C’est la guerre au lac du Salagou. Athènes contre Spartes. Mais un peu avant
Moi je suis au milieu, sans avoir rien demandé à personne, dans un pantalon blanc, lorsque les athéniens décident de charger. « Courage, fuyons ! » me dis-je dans un élan de couardise, ou dans un besoin intense de survivre pour voir ce qui va se passer après. Je me barre donc fissa vers la citadelle futurement assiégée des spartiates, sauf que ces cons on eu la bonne idée de la mettre en hauteur. En haut d’une colline. En haut d’une pente donc. Où logiquement je me vautre, mon inconscient étant totalement au courant de mon absence de sportivité. Je me dis que je vais mourir écrasée par des sandalettes grecques, lorsque deux preux chevaliers, en armure dorées de plastique ressemblant aux plastrons de déguisement de notre enfance, viennent à mon secours. Il ya un blond joli et un brun drédeux croisé barbu, mais lui il est moche. Sauf qu’ils ont quinze ans donc j’ai un peu la honte de me faire secourir par des adolescents à peine pubère. Mais visiblement c’est préférable à la mort.
Dans leur palais, on me file la même armure qu’eux, et j’ai la classe. En plus j’ai une hallebarde, que je manie à la perfection bien évidemment. On part donc dans un élan d’héroïsme tatanner du grec. Aux coté de Brad Pitt version Dawson, je tranche de la jambe d’éléphant à tout va, parce que les athéniens sont montés sur pachydermes, et mine de rien je suis plutôt super forte dans mon genre.
La nuit tombe, personne n’a gagné, mais c’est la nuit, et la nuit on se bat pas dans mes rêves. J’apprends que petit blondinet est prince, donc futur roi. Je fais deux, trois connections neuronales, et je me dis que si je me le tape maintenant, j’ai des chances de devenir reine, ou que au moins, si je le dépucelle il aura un peu de reconnaissance envers moi et je serai riche.
Bref, on se retrouve au lit, et il s’avère que monsieur le prince est précoce.

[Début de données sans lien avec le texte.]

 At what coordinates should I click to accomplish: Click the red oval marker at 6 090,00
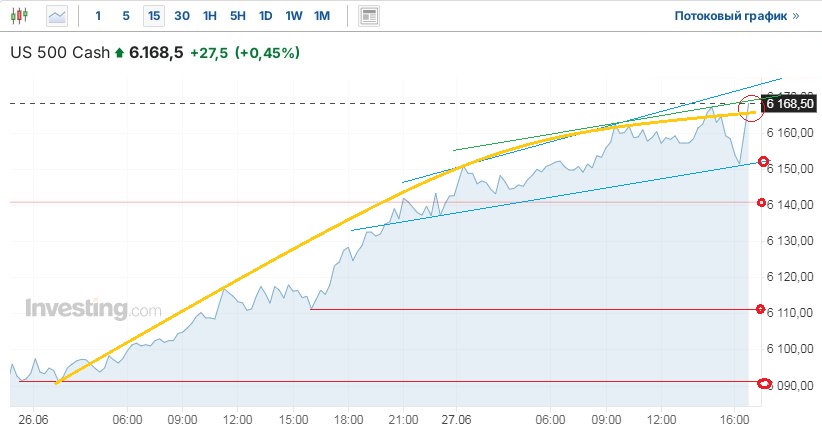click(x=765, y=383)
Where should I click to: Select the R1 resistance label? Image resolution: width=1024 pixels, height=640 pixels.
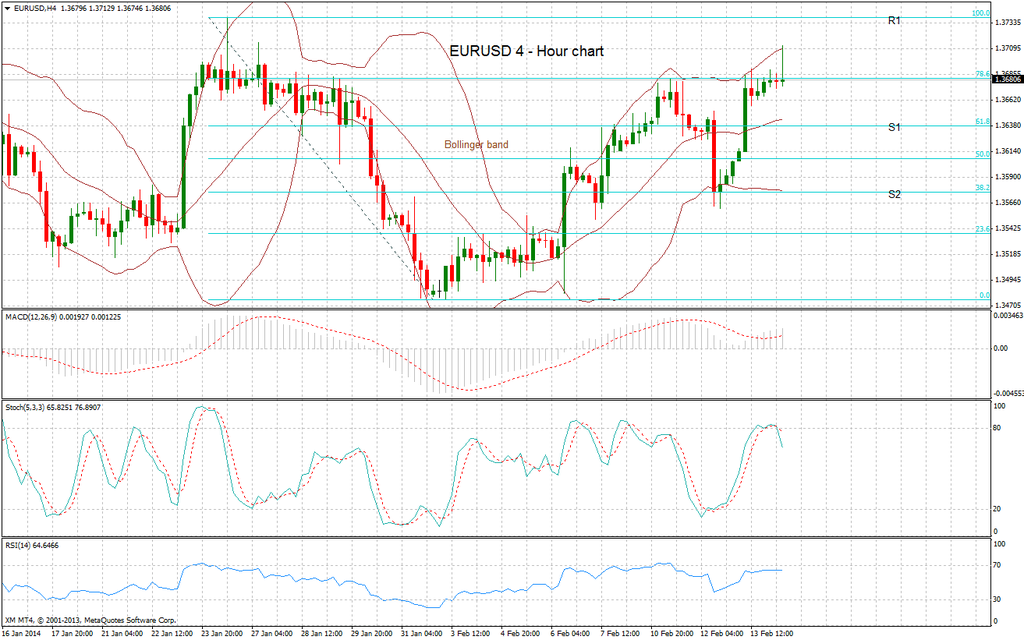pyautogui.click(x=895, y=21)
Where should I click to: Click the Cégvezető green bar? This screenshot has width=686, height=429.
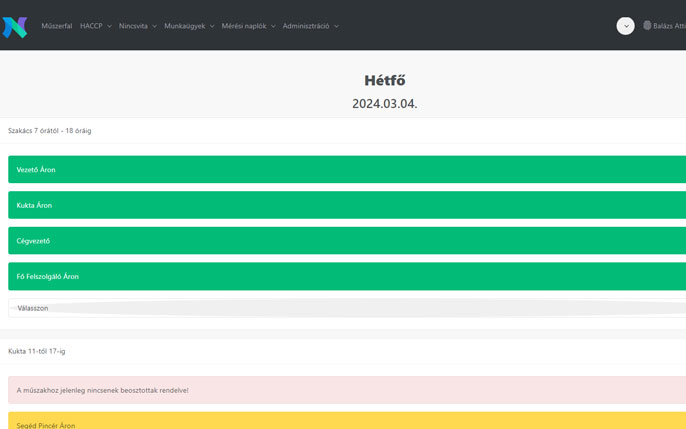coord(346,241)
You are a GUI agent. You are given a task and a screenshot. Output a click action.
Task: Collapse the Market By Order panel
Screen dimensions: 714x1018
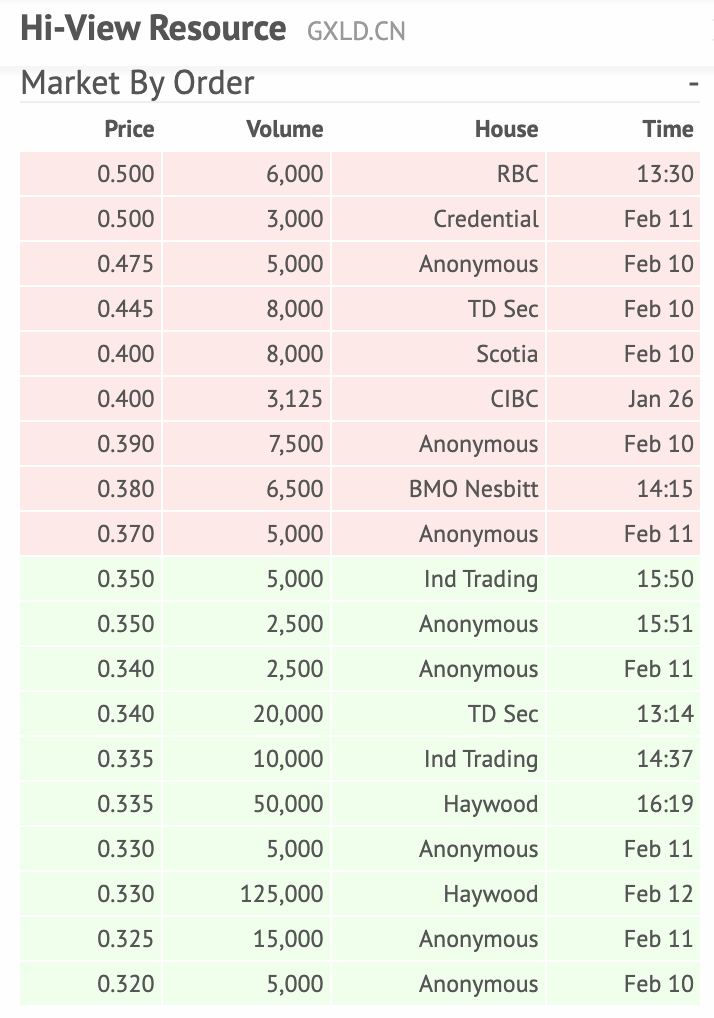693,84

J’suis super dégoutée du coup. Alors je me lève et je décide d’aller jouer avec une petite ponette noire, un genre de frison miniature. Ahaha, qu’est ce qu’on se marre toute les deux. Elle est vraiment délire cette ponette. Mais à force de faire la con, ba je me vautre (pour la seconde fois) la gueule, mais cette fois dans de la merde de poney. Mais je m’en fou parce qu’on s’est quand même bien amusées et en plus une fois sec, la crotte de poney ça pue pas. Je me demande juste si la lessive LiddL arrivera à détacher mon pantalon blanc.